(Dataset entries)
= = = = =
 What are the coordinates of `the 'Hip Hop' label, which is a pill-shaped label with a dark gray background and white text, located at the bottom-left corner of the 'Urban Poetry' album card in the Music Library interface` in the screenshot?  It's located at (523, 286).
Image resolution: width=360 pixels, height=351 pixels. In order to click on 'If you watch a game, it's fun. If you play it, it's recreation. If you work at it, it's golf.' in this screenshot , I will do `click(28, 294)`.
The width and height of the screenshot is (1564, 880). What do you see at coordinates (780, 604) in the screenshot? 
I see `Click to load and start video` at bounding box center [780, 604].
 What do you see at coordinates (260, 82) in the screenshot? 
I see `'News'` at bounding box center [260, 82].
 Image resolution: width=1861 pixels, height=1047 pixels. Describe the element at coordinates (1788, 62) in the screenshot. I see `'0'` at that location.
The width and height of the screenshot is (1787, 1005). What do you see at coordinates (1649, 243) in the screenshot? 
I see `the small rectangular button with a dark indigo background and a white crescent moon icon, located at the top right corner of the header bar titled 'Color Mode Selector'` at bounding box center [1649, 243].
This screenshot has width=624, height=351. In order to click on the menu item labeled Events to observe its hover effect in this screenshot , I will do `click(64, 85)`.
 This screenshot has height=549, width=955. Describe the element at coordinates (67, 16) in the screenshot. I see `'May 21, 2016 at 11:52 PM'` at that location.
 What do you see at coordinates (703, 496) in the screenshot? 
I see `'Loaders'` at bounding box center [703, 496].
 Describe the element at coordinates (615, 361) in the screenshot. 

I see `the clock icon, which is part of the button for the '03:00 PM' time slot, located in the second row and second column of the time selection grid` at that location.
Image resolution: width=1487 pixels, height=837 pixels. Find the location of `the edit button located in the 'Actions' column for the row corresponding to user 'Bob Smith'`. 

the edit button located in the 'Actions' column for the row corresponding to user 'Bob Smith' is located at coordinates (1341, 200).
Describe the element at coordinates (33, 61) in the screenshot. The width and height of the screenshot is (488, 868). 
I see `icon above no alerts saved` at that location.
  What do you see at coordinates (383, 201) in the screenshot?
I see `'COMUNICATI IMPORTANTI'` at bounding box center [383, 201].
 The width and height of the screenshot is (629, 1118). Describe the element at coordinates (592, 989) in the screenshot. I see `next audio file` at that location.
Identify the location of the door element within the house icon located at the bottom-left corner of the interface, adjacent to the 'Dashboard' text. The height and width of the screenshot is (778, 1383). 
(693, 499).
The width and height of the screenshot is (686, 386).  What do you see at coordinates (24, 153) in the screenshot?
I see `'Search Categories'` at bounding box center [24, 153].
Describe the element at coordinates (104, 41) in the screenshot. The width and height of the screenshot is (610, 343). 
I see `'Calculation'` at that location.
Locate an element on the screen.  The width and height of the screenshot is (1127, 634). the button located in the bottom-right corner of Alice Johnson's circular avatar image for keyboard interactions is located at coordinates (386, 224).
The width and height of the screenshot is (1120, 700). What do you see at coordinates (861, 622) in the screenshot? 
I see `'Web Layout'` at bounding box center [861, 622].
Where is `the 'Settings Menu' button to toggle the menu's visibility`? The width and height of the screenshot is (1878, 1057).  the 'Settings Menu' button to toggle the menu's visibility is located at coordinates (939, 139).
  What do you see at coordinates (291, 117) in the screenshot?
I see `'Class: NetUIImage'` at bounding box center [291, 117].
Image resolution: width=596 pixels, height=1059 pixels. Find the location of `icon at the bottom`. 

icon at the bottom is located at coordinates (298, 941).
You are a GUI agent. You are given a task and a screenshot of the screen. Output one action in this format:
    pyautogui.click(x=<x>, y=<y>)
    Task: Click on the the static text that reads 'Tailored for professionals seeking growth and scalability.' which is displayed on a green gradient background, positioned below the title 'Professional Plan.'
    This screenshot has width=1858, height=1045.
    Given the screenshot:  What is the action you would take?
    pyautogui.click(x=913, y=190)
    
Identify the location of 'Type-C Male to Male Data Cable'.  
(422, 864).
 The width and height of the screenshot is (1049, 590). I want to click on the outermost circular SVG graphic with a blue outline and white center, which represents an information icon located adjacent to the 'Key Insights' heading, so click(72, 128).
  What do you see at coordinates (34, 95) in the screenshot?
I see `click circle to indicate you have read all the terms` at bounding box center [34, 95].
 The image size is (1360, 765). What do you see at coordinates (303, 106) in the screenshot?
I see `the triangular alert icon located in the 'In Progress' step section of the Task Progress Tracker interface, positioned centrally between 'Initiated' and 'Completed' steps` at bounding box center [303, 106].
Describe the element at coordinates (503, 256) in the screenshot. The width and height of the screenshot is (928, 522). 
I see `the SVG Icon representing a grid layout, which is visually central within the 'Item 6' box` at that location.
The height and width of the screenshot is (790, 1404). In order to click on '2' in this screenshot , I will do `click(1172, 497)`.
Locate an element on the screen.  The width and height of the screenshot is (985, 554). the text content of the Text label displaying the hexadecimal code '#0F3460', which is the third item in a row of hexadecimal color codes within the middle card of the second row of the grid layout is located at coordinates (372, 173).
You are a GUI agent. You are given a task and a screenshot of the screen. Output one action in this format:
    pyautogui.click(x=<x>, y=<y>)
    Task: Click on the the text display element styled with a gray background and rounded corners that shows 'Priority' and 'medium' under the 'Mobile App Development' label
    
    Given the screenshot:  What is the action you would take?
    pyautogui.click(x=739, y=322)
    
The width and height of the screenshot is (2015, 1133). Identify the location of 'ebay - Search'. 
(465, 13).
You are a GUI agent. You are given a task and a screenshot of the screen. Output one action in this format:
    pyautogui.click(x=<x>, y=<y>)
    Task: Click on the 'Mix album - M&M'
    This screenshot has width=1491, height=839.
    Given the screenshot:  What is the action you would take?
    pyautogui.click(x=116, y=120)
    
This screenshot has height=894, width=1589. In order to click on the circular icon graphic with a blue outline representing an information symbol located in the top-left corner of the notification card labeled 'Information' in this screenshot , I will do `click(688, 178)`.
= = = = =
▶ Task statement:
Reproduce the lines of the listing from the one containing "The width and height of the screenshot is (686, 386)." through the one containing "center [24, 153].", inclusive.

▶ Answer to the problem:
The width and height of the screenshot is (686, 386).  What do you see at coordinates (24, 153) in the screenshot?
I see `'Search Categories'` at bounding box center [24, 153].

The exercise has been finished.